2. Launch AWS CloudShell in any region.

In the AWS CloudShell terminal, run this script this to install the dependencies:

rm -rf service-screener
git clone https://github.com/aws-samples/service-screener.git
cd service-screener 

source install.sh

When running Service Screener, you will need to specify the regions and services you would like it to run on. It currently supports Amazon EC2, Amazon RDS, AWS IAM, Amazon Opensearch, AWS Lambda, Amazon EKS and Amazon S3.

We recommend running it in all regions where you have deployed workloads in. Adjust the code samples below to suit your needs then copy and paste it into Cloudshell to run Service Screener.

Example 1: Running in the Singapore region, checking all services

screener --region ap-southeast-1 

Example 2: Running in the Singapore region, checking only Amazon S3

screener --region ap-southeast-1 --services s3

Example 3: Running in the Singapore & North Virginia regions, checking all services

screener --region ap-southeast-1,us-east-1

Example 4: Running in the Singapore & North Virginia regions, checking RDS and IAM

screener --region ap-southeast-1,us-east-1 --services rds,iam

Example 5: Running in the Singapore regions, by filtered resources based on tags (e.g: Name=env Values=prod and Name=department Values=hr,coe)

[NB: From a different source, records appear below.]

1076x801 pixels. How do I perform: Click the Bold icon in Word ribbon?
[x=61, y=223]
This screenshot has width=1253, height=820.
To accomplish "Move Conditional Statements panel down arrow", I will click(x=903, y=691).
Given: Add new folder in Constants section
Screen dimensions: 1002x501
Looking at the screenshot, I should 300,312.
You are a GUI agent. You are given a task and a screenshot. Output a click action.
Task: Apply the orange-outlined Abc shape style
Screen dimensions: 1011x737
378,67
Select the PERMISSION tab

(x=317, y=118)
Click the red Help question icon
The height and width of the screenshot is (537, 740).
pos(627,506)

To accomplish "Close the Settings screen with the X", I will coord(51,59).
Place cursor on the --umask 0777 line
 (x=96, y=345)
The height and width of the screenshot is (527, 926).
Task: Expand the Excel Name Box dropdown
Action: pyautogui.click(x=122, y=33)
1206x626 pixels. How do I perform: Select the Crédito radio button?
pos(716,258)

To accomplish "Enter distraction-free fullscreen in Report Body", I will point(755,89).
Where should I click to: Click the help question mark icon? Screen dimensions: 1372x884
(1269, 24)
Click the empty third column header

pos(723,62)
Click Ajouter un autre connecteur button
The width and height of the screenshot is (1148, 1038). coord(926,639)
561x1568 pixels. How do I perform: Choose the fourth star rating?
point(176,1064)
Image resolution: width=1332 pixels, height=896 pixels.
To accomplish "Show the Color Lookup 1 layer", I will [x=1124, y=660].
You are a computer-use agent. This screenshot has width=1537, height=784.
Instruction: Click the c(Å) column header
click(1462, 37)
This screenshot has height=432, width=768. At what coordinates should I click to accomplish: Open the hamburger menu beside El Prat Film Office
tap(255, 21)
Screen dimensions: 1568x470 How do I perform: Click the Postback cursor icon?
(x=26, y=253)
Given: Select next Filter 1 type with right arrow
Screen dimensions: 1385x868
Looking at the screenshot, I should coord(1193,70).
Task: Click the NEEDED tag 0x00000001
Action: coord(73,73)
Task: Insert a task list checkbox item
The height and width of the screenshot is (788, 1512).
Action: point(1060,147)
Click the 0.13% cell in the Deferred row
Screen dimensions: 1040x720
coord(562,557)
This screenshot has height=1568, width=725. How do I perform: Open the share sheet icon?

screener --region ap-southeast-1 --filters env=prod%department=hr,coe

Example 6: Running in all regions, and all services

screener --region ALL

Example 7: Running in the Singapore & North Virginia regions, checking RDS and IAM, and uploading the result to an S3 bucket with static website hosting enabled

screener --region ap-southeast-1,us-east-1 --services rds,iam --bucket service-screener-<YOUR_ACCOUNT_ID>

##mode
--mode api-full | api-raw | report

# api-full: give full results in JSON format
# api-raw: raw findings
# report: generate default web html

The output is generated as an output.zip file. You can download the file in the CloudShell console by clicking the Download file button under the Actions menu on the top right of the Cloudshell console.

Once downloaded, unzip the file and open 'index.html' in your browser. You should see a page like this:

Ensure that you can see the service(s) run on listed on the left pane. You can navigate to the service(s) listed to see detailed findings on each service.

The report provides you an easy-to-navigate dashboard of the various best-practice checks that were run.

Use the left navigation bar to explore the checks per service. You can then expand on each check to read a description of the check, find out which resources were highlighted, and read a recommendation on how to remediate the finding.

We encourage public contributions! Please review CONTRIBUTING for details on our code of conduct and development process.

Please review CONTRIBUTING to raise any issues.

See CONTRIBUTING for more information.

This project is licensed under the Apache-2.0 License.